> _Exercise details_
Please write out the material word for word, from the line containing "Viewport: 674px width, 1075px height." through the end of the material, with both ends included. Leave the pictures out of your answer.

--------------------

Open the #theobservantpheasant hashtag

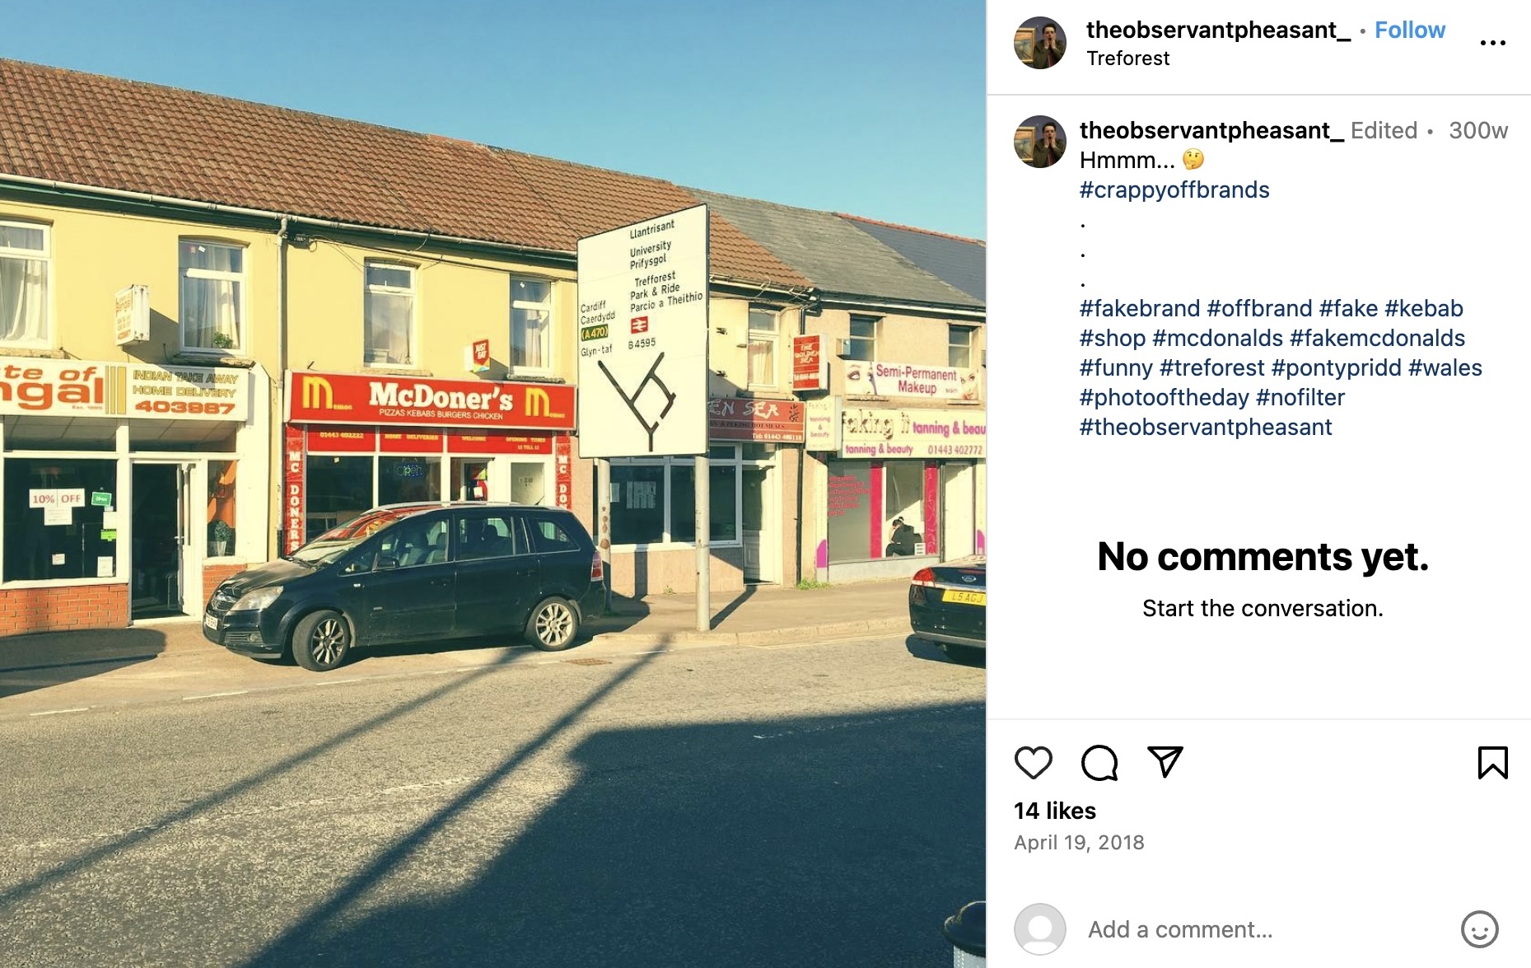tap(1206, 428)
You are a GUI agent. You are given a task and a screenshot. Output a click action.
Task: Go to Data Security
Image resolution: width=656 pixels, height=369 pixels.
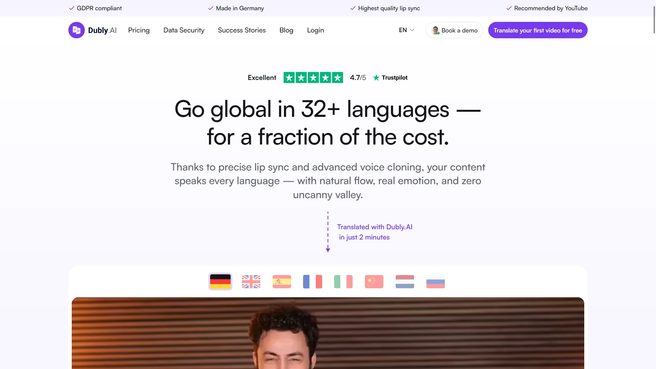tap(184, 30)
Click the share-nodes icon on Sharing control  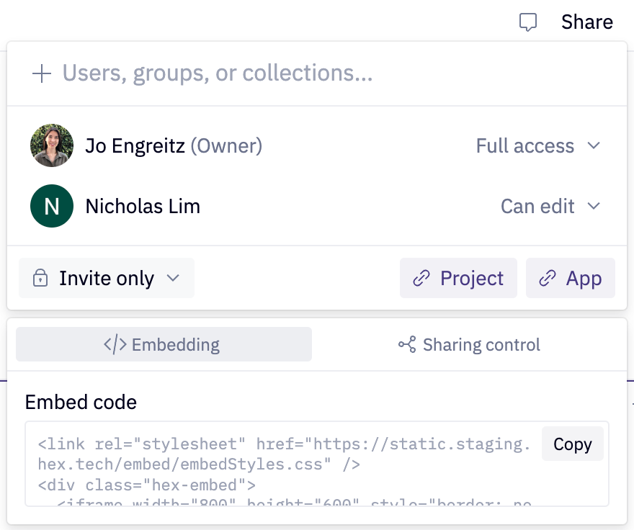coord(408,344)
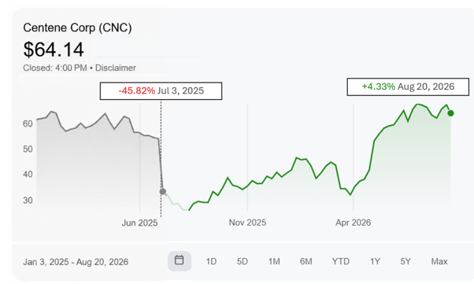The height and width of the screenshot is (284, 474).
Task: Show year-to-date YTD range
Action: coord(341,261)
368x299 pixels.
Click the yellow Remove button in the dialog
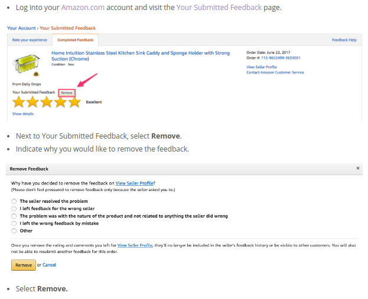click(x=24, y=265)
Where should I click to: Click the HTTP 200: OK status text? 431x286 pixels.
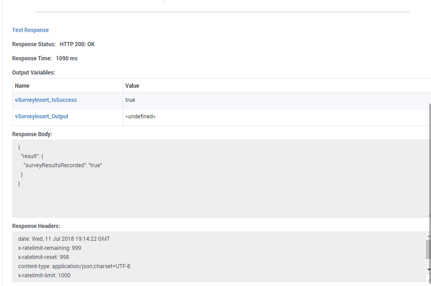pos(77,44)
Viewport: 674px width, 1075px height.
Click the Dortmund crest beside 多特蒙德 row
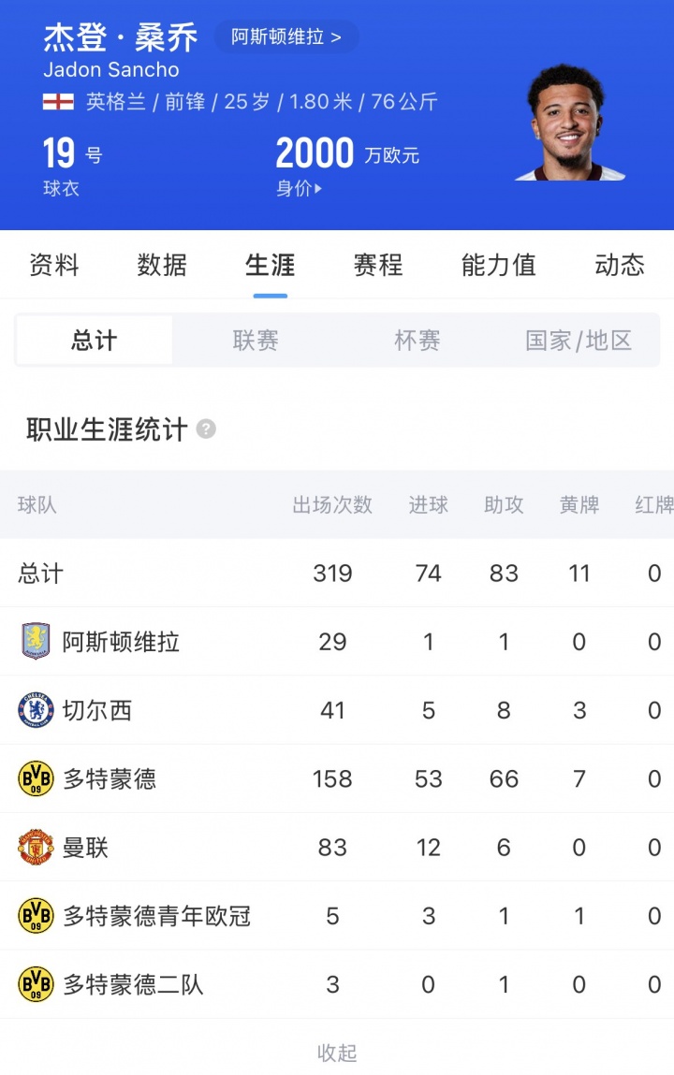tap(36, 778)
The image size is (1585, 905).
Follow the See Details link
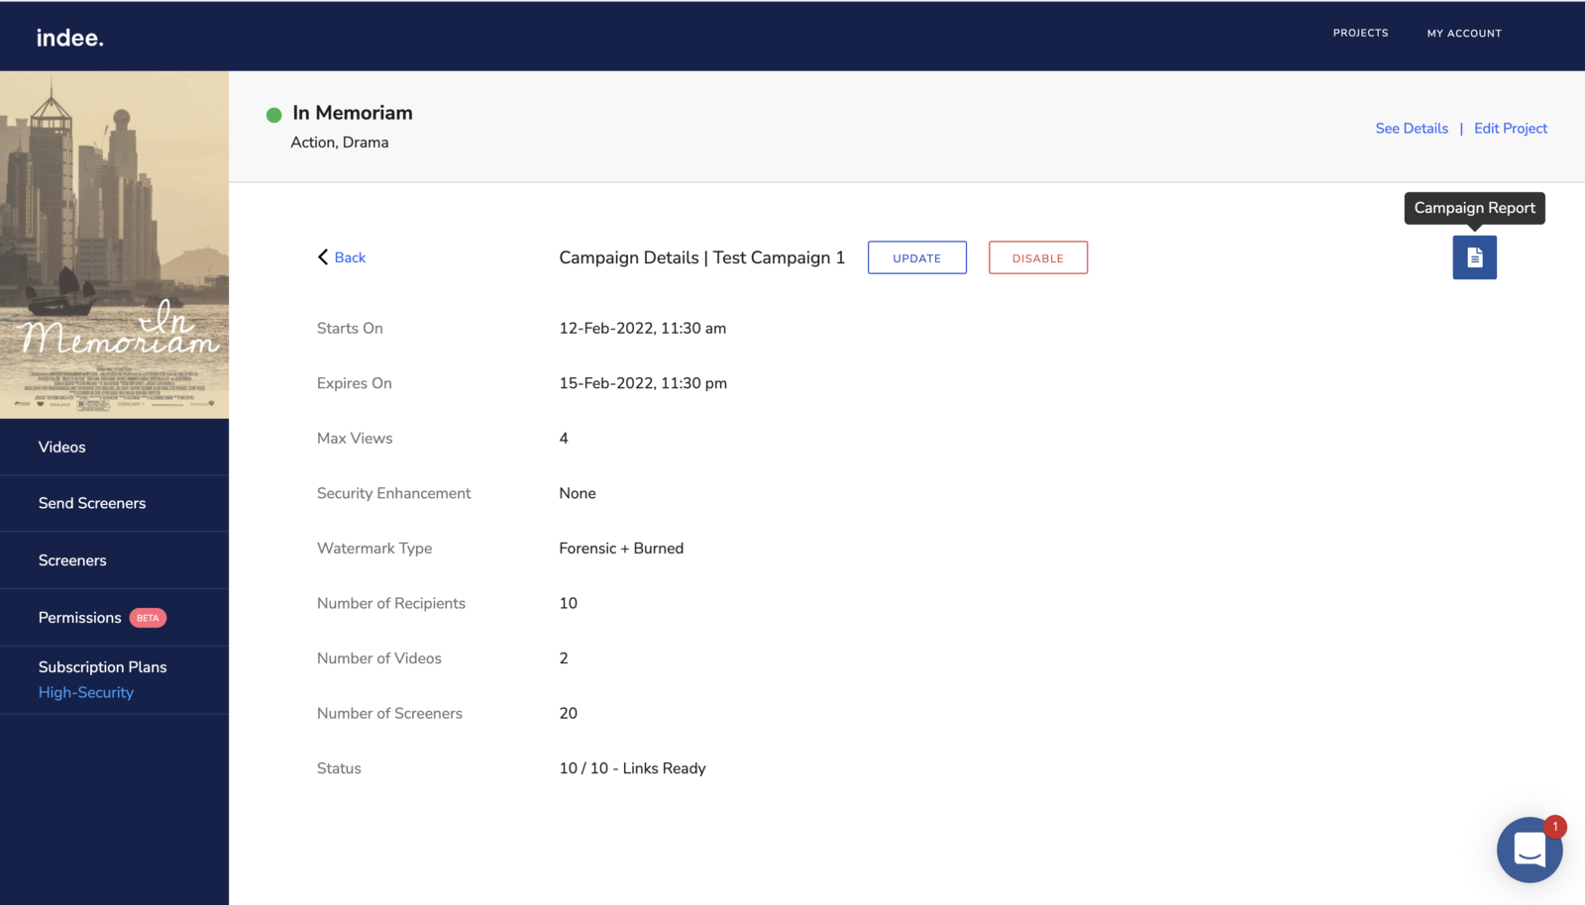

--------------------

> _Written answer_
Viewport: 674px width, 1075px height.
Click the Dortmund crest beside 多特蒙德 row
tap(36, 778)
The image size is (1585, 905).
Follow the See Details link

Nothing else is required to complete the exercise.